С другой стороны, если уж внешняя политика прави­тельства возбуждала такое неудовольствие, заставлявшее признавать необходимость гарантии против его ошибок, то это неудовольствие еще более усиливалось образом дей­ствий правительства по внутренним делам. После того как неудачная попытка Сперанского устроить государство по отвлеченным идеям оказалась несостоятельною, и прави­тельство, принявшееся было с таким жаром за переуст­ройство, ослабло, видимо, в своей деятельности внутрен­них преобразований, улучшений и ограничения злоупот­реблений, эти последние возросли до невероятной степени и в свою очередь побуждали также приискивать средства для врачевания и этого зла.

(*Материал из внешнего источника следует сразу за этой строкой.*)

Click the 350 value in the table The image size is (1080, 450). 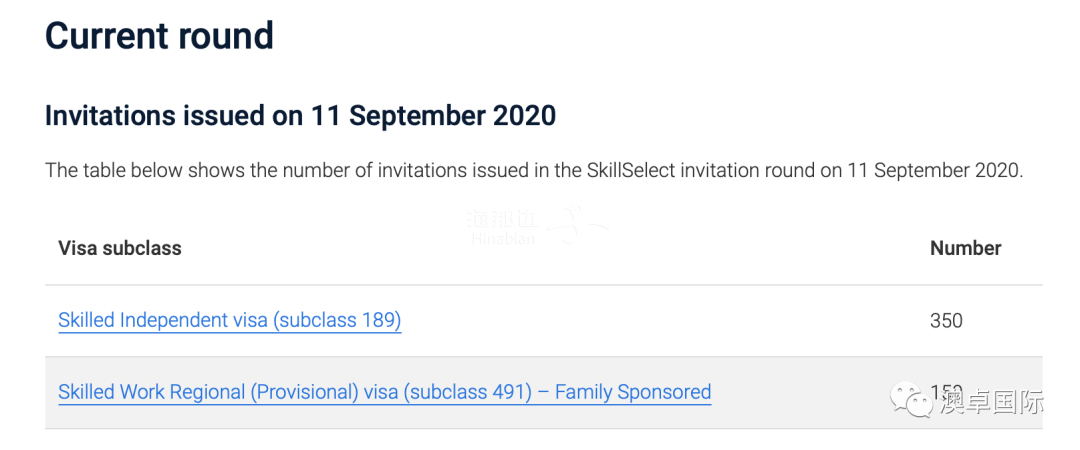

А что, впрочем, как недовольство, так и порицание правительственных действий по внешней и внутренней политике выходило — повторяем это — не из подражания и влияния чуждых идей, а было делом самостоятельного взгляда чисто русских людей на русскую жизнь, лучшим доказательством тому служит чрезвычайное распростране­ние в то время в публике таких рукописных сочинений, как, например, «Трумф» и «Русский Жилблаз». Первое с уверенностью приписывалось Крылову, а если иные и на­зывали другое имя, то и это имя было имя все-таки чисто русского человека (Державина), о сочинителе же второго хотя тогда и спорили, но и тут все имена, которые назы­вали, были также имена чисто русских людей (между про­чим, опять также и Крылова), или незнакомых ни с чем иностранным, или не любивших его.